7.2 Bedrijfsvoering en inpasbaarheid


Voor het gebruik van organische mest is meer rekenen aan de stikstof- en fosfaatgiften nodig dan bij kunstmest. De mineralenconcentraties in organische meststoffen wordt door gecertificeerde instrumenten en instellingen bijgehouden. Dit neemt niet weg dat elke batch verschilt, ook al zijn deze verschillen er ook bij drijfmest. De kwaliteit en samenstelling van vaste en drijfmest is afhankelijk van de wijze van voeren en management van een veehouder. Verder is het tijdens het groeiseizoen moeilijk om te sturen op nutriëntbehoefte van het gewas met organische mest wanneer er alleen gebruik wordt gemaakt van organische mest, aangezien er dan niet bemest kan worden op het groeiende gewas. Echter hoeft het gebruik van organische mest het gebruik van stikstofkunstmest als bijbemesting niet uit te sluiten en hoeft er niet altijd vaker en in kleinere hoeveelheden bemest te worden gedurende het groeiseizoen. Wanneer het land niet vaker betreden kan worden, geldt er geen voordeel van kunstmest en is het risico op verliezen van nutriënten groter doordat in een keer veel kunstmest gegeven wordt en de nutriënten meteen vrijkomen.

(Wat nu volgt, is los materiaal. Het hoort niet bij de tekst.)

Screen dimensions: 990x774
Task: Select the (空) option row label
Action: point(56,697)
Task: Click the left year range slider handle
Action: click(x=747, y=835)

Hier wordt groencompost verspreid.

Met organische mestsoorten wordt gewerkt aan een betere bodemkwaliteit en hogere opbrengsten aan de langere termijn. Dit vraagt meer kennis over het sturen op de nutriëntenbehoefte van het gewas en contacten om andere mestsoorten te verkrijgen. De beschikbare hoeveelheid vaste mest is beperkt (per regio). Het samenwerken met een melkveehouder die mest scheidt kan bijdragen aan het aanbod. Het combineren van veebedrijven met akkerbouwbedrijven op een regionaal niveau (buurtcontracten) is eenvoudiger af te stemmen en (kosten)efficiënter dan een-op-een afspraken. Echter is deze samenwerking niet altijd mogelijk of beschikbaar in elke regio en kost deze tijd om op te bouwen en in balans te krijgen.